[Your instructions]: All lines of the records below that contain the word "will" must be listed.
══════════
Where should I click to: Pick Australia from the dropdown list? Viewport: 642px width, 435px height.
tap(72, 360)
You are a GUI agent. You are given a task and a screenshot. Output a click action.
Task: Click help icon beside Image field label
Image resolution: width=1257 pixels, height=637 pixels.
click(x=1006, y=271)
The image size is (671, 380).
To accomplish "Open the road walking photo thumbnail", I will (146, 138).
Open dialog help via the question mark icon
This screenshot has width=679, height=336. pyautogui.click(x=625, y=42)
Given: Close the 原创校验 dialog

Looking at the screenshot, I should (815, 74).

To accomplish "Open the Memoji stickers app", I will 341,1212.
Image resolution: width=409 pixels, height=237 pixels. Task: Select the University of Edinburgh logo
══════════
[Result]:
To accomplish "Open the road walking photo thumbnail", I will (146, 138).
To accomplish "Open the Memoji stickers app", I will 341,1212.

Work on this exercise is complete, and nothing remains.